The winning rider said: "We’ve had to be patient with him, but it’s starting to pay off now.
"Last season ended early and we never got to run him much, so this season he was quite inexperienced when we started off and didn’t really see out his races that strongly. He’s starting to do that a lot better now.
"His strong point is his jumping, but he is a fast horse. You could work him with any Flat horse at home and you’d feel disappointed about them, but that said, his jumping gives him a breather and helps him through a race.
"He certainly gets horses under pressure in the middle of the race and I think this better ground helps massively.
"He’s got to progress again, but the way he jumps and travels will suit in a higher grade, so hopefully he might end up there."
Monmiral (10-11F) maintained his unbeaten record over jumps with a convincing victory in the Doom Bar Anniversary 4-Y-O Juvenile Hurdle.
The Paul Nicholls-trained gelding oozed class in the hands of Harry Cobden and proved connections right for bypassing the Cheltenham Festival.
Monmiral was always travelling sweetly in third place behind Fiveandtwenty and Paros in the early stages, until he took closer order from three out.

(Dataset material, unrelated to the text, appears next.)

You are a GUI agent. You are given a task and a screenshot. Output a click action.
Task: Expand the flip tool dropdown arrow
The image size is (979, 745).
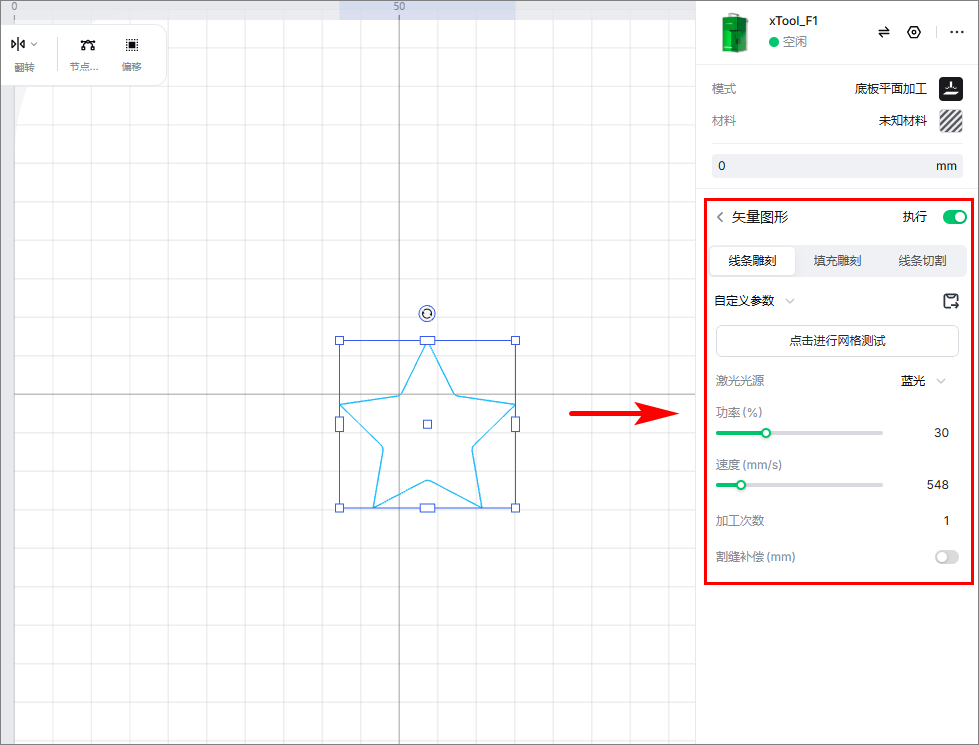pyautogui.click(x=34, y=44)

Main market rival Adagio made his move, but a mistake at the final flight cost the Triumph Hurdle runner-up any chance he had and Monmiral scooted away to score by seven an a half lengths.
Protektorat (17-2) gave title-chasing jockey Harry Skelton a flying start to the three-day meeting by winning the Grade One SSS Super Alloys Manifesto Novices' Chase.
Skelton delivered the six-year-old, trained by his brother Dan, with a well-timed challenge to lead on the run-in and land the spoils from The Shunter – with Hitman a close third.
Hitman was always prominent, with Fusil Raffles making the running until he was pulled up after making a bad mistake down the far side.